Supreme Court of Mississippi, In Banc
Oct 28, 1940
198 So. 293 (Miss. 1940)

Opinion

No. 34217.

October 28, 1940.

1. JUDGMENT.

Where defendant is sued in foreign state and service is attempted on alleged agent of defendant, defendant can challenge jurisdiction by disregarding suit and raising question whether original court had jurisdiction in subsequent action on judgment in state of his residence, or defendant can appeal specially and in limine challenge jurisdiction, and if jurisdictional issue is ruled against him, proceed on merits and on appeal have a review which will involve jurisdictional question.

2. JUDGMENT.

A defendant sued in foreign jurisdiction and appearing specially and trying case on merits, in event jurisdictional issue is ruled against him, is bound by decision of court of foreign state in absence of fraud, and cannot have jurisdictional question reviewed collaterally in courts of his residence or domicile, where judgment is later sought to be propounded there.

3. JUDGMENT.

A Mississippi partnership sued in Louisiana and appearing specially in Louisiana and excepting to jurisdiction and litigating case on merits after adverse ruling on jurisdictional issue, could not have jurisdictional question reviewed collaterally in Mississippi court when judgment was later sought to be enforced there (Act La. No. 179, sec. 1, subds. 4, 12).

4. APPEARANCE.

Special appearances have but little room for operation in Mississippi and none where parties to judgment have voluntarily appeared and litigated issues to a conclusion on the merits.

5. JUDGMENT.

A Louisiana judgment against partnership and members thereof in solido would not be construed to mean that members were jointly and severally liable by Mississippi court when judgment was sought to be enforced there, where record in Louisiana court showed that Louisiana court disavowed any power or purpose to render any judgment against partners as individuals.
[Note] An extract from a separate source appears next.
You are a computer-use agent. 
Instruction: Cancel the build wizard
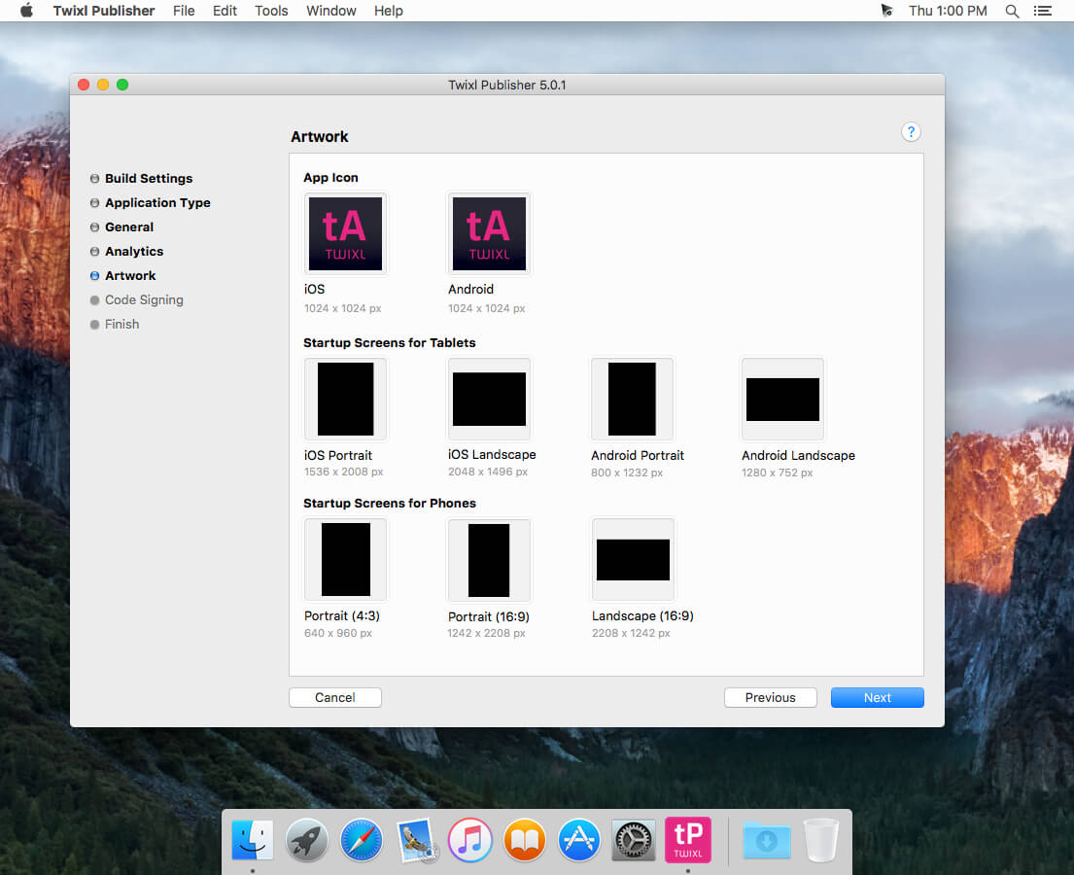335,697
APPEAL from the circuit court of Washington county; HON. S.F. DAVIS, Judge.

Ernest Kellner, of Greenville, for appellants and cross-appellees.
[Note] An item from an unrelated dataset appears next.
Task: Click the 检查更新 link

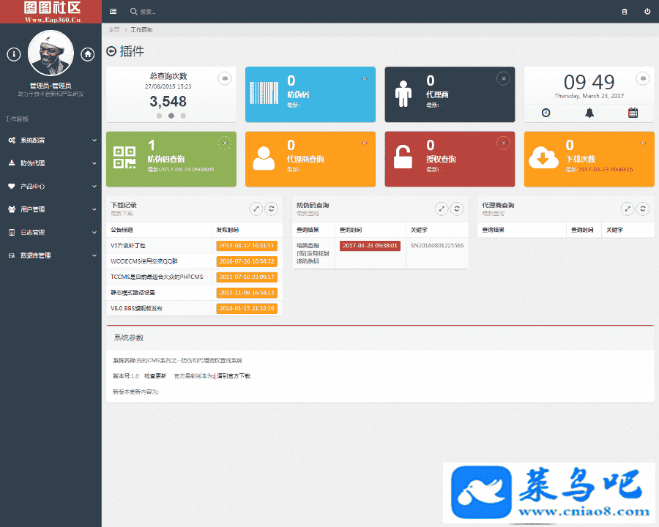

In order to sustain the judgment in this case against the appellants, Finklea Brothers Crop Dusting Corporation and the alleged partnership of Finklea Brothers, the Louisiana judgment, being the only evidence thereof in this record, must affirmatively show that the Louisiana court had jurisdiction over their persons.

Woodville v. Pizzati, 119 Miss. 442.

The full faith and credit provision of the constitution applies to the record and proceedings of courts of other states only so far as they have jurisdiction. Whenever there is a want of jurisdiction of either the subject-matter or the parties, the record is not entitled to credit. The constitutional provision does not preclude inquiry into the facts necessary to give jurisdiction to the court rendering the decree.

Hopkins v. Hopkins, 174 Miss. 643.

It is inconceivable that the judgment sued on in this case, which, by reference to the interlocutory decree, expressly leaves open the question of whether the partnership or the corporation, or either of them, had been served with process, can have any validity against either the partnership or the corporation, and certainly not sufficient validity to sustain the judgment in this case against the appellant corporation and the appellant individuals as an alleged partnership.

Judgments rendered under statutes similar and almost identical with the Louisiana statute under which the judgment was rendered against the alleged partnership in this case have been consistently held by the Supreme Court of the United States to be of no force or effect in suits thereon in another state.

D'Arcy v. Ketchum et al., 11 How. 165; Hall v. Lanning, 91 U.S. 160; Flexner v. Farson, 248 U.S. 289; Aikmann v. Sanderson Porter, 47 So. 600; Victor Cornille DeBlonde v. R.G. Dun Co., 79 So. 855; Bolton v. Rouss, 80 So. 226; Underwood v. Brook Mays Co., 146 So. 503.

The judgment of the Louisiana court sued on in this case is void because: (1) The Louisiana statute under which service of process upon the alleged partnership was sustained violates the due process clause of the Federal Constitution. (2) It affirmatively appears from the judgment sued on that the Louisiana statute under which service of process upon the alleged partnership was sustained was not complied with.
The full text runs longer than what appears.